SOURCE PASSAGE
*** Begin section ***

Looking for a briefcase that is multi-functional? The Gotta Go Briefcase will surely inspire the business-savvy men and women of the world climbing the corporate ladder who will stop at nothing to get an edge… not even to take a dump. In today’s fast paced corporate market, every minute counts and often can be the difference between success and failure. No longer is it feasible or convenient to take time out for toilet breaks, especially in taxis, subways or rail systems where facilities aren’t always provided. Now, for the GM who has to take a BM, there is the Gotta Go Briefcase. A full functioning briefcase that also doubles as a portable lavatory.
Top Japanese business professionals participated in extensive market research in ways to better maximize time efficiency and encourage higher job performance. As a result, Niban Too Corp. of Japan came up with the Gotta Go Briefcase for an extra edge over corporate competitors.

*** End section ***

Dataset entries
*** Begin section ***

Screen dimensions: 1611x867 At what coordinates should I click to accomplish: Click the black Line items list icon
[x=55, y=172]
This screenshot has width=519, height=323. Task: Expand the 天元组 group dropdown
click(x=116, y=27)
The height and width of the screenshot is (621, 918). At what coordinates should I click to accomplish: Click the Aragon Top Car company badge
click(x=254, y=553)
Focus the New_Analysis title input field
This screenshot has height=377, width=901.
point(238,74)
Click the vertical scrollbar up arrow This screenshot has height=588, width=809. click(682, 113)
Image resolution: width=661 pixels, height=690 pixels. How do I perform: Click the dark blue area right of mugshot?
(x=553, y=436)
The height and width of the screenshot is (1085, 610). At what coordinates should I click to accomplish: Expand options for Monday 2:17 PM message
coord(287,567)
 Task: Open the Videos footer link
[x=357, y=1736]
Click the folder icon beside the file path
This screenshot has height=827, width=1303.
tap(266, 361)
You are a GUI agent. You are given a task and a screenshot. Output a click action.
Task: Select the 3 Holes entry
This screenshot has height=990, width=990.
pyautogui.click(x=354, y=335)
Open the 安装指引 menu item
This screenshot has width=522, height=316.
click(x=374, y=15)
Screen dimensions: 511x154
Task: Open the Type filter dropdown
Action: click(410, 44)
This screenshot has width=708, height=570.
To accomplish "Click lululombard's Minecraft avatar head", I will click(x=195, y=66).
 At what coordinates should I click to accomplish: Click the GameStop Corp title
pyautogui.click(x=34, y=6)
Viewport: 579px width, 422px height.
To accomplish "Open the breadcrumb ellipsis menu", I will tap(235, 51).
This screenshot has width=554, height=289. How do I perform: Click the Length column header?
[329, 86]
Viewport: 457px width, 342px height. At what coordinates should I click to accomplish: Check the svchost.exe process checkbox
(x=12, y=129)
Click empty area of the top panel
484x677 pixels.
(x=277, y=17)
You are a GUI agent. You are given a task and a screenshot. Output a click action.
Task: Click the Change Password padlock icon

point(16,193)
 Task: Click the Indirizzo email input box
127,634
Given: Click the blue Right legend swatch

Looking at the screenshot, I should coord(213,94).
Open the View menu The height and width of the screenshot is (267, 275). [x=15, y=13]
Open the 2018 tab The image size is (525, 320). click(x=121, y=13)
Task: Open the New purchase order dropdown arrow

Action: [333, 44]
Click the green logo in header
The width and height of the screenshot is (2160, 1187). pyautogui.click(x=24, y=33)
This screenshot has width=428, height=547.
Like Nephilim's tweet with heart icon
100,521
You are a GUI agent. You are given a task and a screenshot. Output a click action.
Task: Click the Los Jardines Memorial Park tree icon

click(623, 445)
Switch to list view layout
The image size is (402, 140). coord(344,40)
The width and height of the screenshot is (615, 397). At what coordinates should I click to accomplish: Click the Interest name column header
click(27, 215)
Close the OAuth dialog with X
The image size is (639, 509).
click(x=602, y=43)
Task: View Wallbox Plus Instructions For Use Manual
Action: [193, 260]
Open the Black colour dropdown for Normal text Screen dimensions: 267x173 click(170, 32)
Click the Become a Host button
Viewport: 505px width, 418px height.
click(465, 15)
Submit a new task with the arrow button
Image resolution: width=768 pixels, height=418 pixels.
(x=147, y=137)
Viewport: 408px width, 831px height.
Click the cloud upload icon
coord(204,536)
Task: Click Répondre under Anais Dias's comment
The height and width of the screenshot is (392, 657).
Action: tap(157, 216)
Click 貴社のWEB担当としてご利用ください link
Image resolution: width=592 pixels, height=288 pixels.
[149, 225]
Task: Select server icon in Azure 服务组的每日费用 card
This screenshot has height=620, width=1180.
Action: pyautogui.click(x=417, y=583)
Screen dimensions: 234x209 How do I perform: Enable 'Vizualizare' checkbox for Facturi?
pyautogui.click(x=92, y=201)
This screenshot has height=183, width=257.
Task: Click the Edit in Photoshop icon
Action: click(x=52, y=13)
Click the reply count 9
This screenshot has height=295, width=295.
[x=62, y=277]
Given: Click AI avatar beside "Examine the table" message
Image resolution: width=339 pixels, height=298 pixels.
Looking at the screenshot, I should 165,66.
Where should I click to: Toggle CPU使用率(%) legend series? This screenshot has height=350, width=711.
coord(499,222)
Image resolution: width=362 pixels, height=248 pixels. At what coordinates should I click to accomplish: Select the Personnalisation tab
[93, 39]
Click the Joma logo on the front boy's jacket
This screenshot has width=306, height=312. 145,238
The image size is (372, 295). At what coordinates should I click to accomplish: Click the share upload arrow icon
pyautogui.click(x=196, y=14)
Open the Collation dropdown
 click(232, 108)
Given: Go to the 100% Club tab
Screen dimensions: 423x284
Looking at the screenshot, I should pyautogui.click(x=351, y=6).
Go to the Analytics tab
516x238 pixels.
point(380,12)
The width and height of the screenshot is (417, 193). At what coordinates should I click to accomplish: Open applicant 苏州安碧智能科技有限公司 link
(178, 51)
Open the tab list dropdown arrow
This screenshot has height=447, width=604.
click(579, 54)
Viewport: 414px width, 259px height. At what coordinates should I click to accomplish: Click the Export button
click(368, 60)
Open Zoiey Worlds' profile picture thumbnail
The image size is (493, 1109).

*** End section ***

ASSIGNED TASK
Reproduce the briefcase passage from "Top Japanese business" to "over corporate competitors.", inclusive, swapping "extensive" for "thorough". Draw solely on the briefcase passage.

RESPONSE AREA
Top Japanese business professionals participated in thorough market research in ways to better maximize time efficiency and encourage higher job performance. As a result, Niban Too Corp. of Japan came up with the Gotta Go Briefcase for an extra edge over corporate competitors.